:: Pixel coordinate grounding data ::

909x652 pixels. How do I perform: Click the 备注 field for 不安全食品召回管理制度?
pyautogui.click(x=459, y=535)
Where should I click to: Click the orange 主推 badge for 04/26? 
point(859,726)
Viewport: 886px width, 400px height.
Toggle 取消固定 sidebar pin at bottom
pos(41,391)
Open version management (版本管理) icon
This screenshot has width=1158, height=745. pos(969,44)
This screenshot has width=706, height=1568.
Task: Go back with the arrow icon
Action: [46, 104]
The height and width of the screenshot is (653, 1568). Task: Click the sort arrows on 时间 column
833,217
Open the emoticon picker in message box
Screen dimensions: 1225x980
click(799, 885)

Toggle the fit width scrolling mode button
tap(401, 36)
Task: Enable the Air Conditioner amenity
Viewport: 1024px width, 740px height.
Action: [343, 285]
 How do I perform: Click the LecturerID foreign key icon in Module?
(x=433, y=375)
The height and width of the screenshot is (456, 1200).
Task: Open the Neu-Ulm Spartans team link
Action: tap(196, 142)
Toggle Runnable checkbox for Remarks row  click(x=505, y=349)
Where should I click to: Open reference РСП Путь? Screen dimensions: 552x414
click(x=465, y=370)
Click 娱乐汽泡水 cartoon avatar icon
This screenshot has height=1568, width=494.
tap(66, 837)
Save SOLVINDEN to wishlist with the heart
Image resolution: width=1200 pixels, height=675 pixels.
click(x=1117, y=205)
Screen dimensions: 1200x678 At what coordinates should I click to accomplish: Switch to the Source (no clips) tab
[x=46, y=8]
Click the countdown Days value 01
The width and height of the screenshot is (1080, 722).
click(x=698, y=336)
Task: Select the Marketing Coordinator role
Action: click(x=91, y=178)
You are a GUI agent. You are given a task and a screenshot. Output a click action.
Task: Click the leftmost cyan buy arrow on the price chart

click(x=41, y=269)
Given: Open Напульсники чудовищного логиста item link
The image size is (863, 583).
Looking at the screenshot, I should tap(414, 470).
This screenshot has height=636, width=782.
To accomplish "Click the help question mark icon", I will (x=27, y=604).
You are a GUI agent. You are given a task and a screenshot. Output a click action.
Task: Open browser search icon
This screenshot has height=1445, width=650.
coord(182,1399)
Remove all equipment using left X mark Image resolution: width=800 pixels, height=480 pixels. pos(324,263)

:: TASK GOAL ::
Find the line that contains "Where should I click to: Open" in the data above. Reproduce it and every later line exactly, through the last one.

:: WRITTEN SOLUTION ::
Where should I click to: Open reference РСП Путь? Screen dimensions: 552x414
click(x=465, y=370)
Click 娱乐汽泡水 cartoon avatar icon
This screenshot has height=1568, width=494.
tap(66, 837)
Save SOLVINDEN to wishlist with the heart
Image resolution: width=1200 pixels, height=675 pixels.
click(x=1117, y=205)
Screen dimensions: 1200x678 At what coordinates should I click to accomplish: Switch to the Source (no clips) tab
[x=46, y=8]
Click the countdown Days value 01
The width and height of the screenshot is (1080, 722).
click(x=698, y=336)
Task: Select the Marketing Coordinator role
Action: click(x=91, y=178)
You are a GUI agent. You are given a task and a screenshot. Output a click action.
Task: Click the leftmost cyan buy arrow on the price chart

click(x=41, y=269)
Given: Open Напульсники чудовищного логиста item link
The image size is (863, 583).
Looking at the screenshot, I should tap(414, 470).
This screenshot has height=636, width=782.
To accomplish "Click the help question mark icon", I will (x=27, y=604).
You are a GUI agent. You are given a task and a screenshot. Output a click action.
Task: Open browser search icon
This screenshot has height=1445, width=650.
coord(182,1399)
Remove all equipment using left X mark Image resolution: width=800 pixels, height=480 pixels. pos(324,263)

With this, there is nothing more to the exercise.